Description of problem: When attempting to start/restart gluster, volumes fail to start. logs indicate timeout issues Version-Release number of selected component (if applicable): glusterfs-server-3.8.8-1.el7.x86_64 How reproducible: always Steps to Reproduce: 1. restart gluster 2. wait 3. gluster volume status /statedump and related commands return Error : Request timed out Actual results: Error : Request timed out Expected results: volume status returns Additional info:
Created attachment 1242236 [details] logfile (sanitized domain name) log file in debug. it expands to ~50Mb
These rpc timeouts occur on all servers.
Hi Joe, Yea, we are seeing these on all the servers. 24007 is open on all hosts though. [lucho@localhost HCI_scripts]$ ansible chi-virt-infra-hosts -m shell -a 'tcping -t 10 chi-virt-103-7-gluster.REDACTED.com 24007' -uroot chi-virt-103-7.REDACTED.com | SUCCESS | rc=0 >> chi-virt-103-7-gluster.REDACTED.com port 24007 open. chi-virt-102-7.REDACTED.com | SUCCESS | rc=0 >> chi-virt-103-7-gluster.REDACTED.com port 24007 open. chi-virt-101-7.REDACTED.com | SUCCESS | rc=0 >> chi-virt-103-7-gluster.REDACTED.com port 24007 open. [lucho@localhost HCI_scripts]$ ansible chi-virt-infra-hosts -m shell -a 'tcping -t 10 chi-virt-102-7-gluster.REDACTED.com 24007' -uroot chi-virt-103-7.REDACTED.com | SUCCESS | rc=0 >> chi-virt-102-7-gluster.REDACTED.com port 24007 open. chi-virt-101-7.REDACTED.com | SUCCESS | rc=0 >> chi-virt-102-7-gluster.REDACTED.com port 24007 open. chi-virt-102-7.REDACTED.com | SUCCESS | rc=0 >> chi-virt-102-7-gluster.REDACTED.com port 24007 open. [lucho@localhost HCI_scripts]$ ansible chi-virt-infra-hosts -m shell -a 'tcping -t 10 chi-virt-101-7-gluster.REDACTED.com 24007' -uroot chi-virt-102-7.REDACTED.com | SUCCESS | rc=0 >> chi-virt-101-7-gluster.REDACTED.com port 24007 open. chi-virt-103-7.REDACTED.com | SUCCESS | rc=0 >> chi-virt-101-7-gluster.REDACTED.com port 24007 open. chi-virt-101-7.REDACTED.com | SUCCESS | rc=0 >> chi-virt-101-7-gluster.REDACTED.com port 24007 open. [lucho@localhost HCI_scripts]$
Is there any additional information I can provide?
(In reply to Luis E. Cerezo from comment #1) > Created attachment 1242236 [details] > logfile (sanitized domain name) > > log file in debug. it expands to ~50Mb The logfile attached is not readable.
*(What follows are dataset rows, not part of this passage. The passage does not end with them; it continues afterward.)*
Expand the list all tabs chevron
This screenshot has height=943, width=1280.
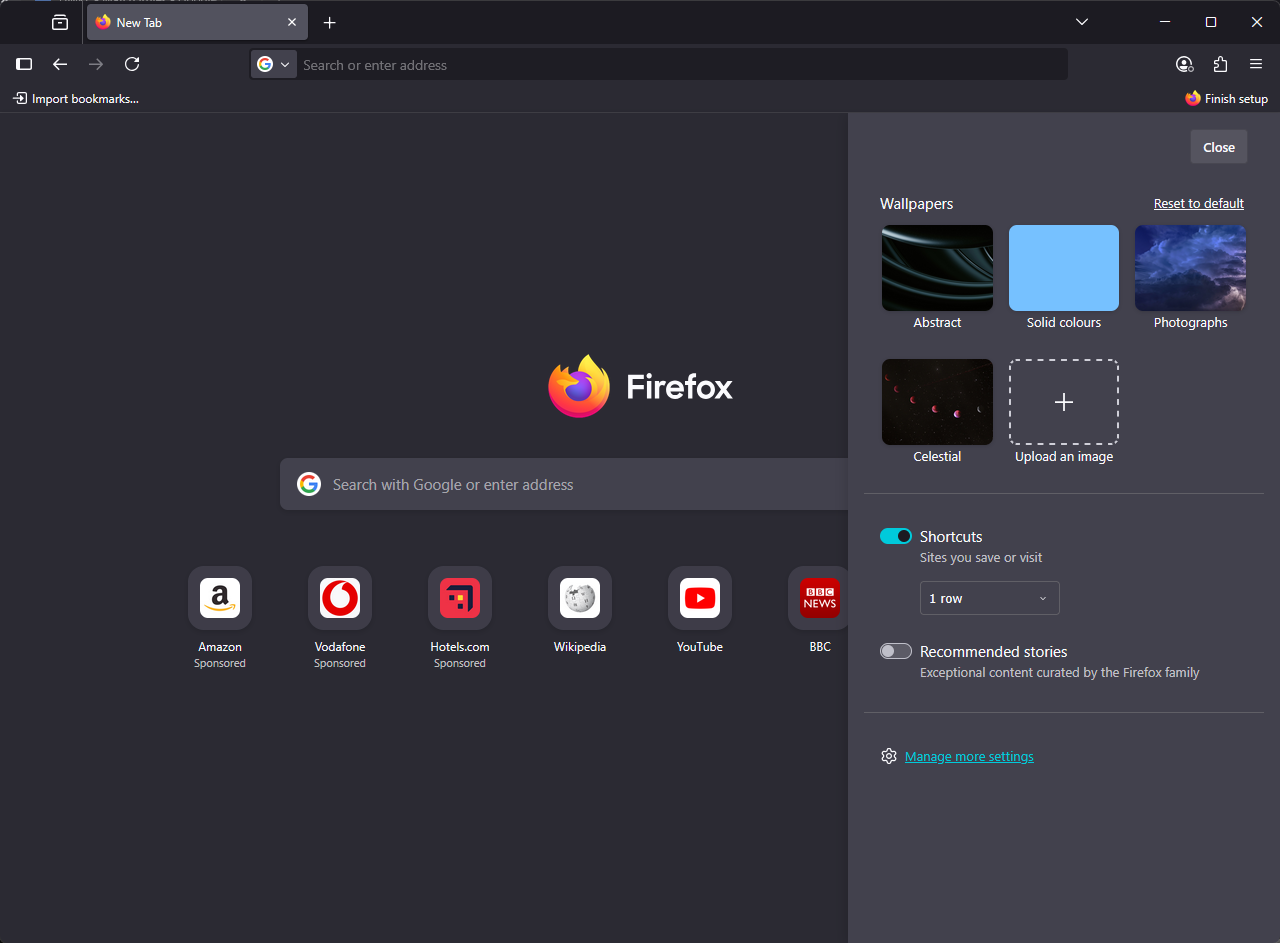tap(1081, 22)
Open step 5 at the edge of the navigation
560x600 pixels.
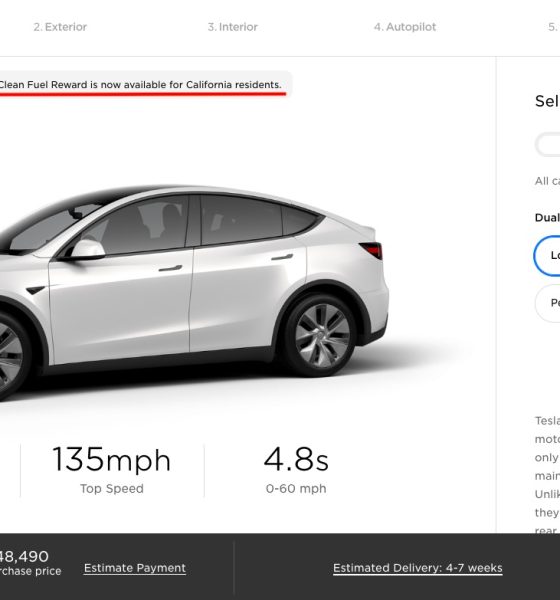point(553,27)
Could you please check and reattach the glusterd log file?
Here's a pastbin url from the irc chat (DEBUG REMOVED) The attachment is a gzip of the log file. https://paste.fedoraproject.org/529909/47589871/
I'll upload the file again. It's gzipped of etc-glusterfs-glusterd.vol.log on one host in debug mode. I can provide other nodes in this 3 node setup if you wish.
Created attachment 1243905 [details] etc-glusterfs-glusterd.vol.log GZIP
sha512sum etc-glusterfs-glusterd.vol.log.gz 0d1dff013fb7e6a6ed3aeda60498c9565693c6b858b0f0579d02c48f0fb0874e5948e2620dcc54903708e3da9f2e7aabf868facaeb5bdab4fd1e35bd63dc12b1 etc-glusterfs-glusterd.vol.log.gz
I didn't find any evidence of glusterd not coming up from the log file you shared.
"fails to start" is probably not a logically accurate statement. From his user perspective, that's what he's interpreting the symptoms as. The real problem seems to be the repeating "[2017-01-18 00:07:24.745691] E [rpc-clnt.c:200:call_bail] 0-management: bailing out frame type(Peer mgmt) op(--(2)) xid = 0x8 sent = 2017-01-17 23:57:22.580694. timeout = 600 for 10.49.1.145:24007" timeouts he's getting on all servers.
This bug is getting closed because the 3.8 version is marked End-Of-Life. There will be no further updates to this version. Please open a new bug against a version that still receives bugfixes if you are still facing this issue in a more current release.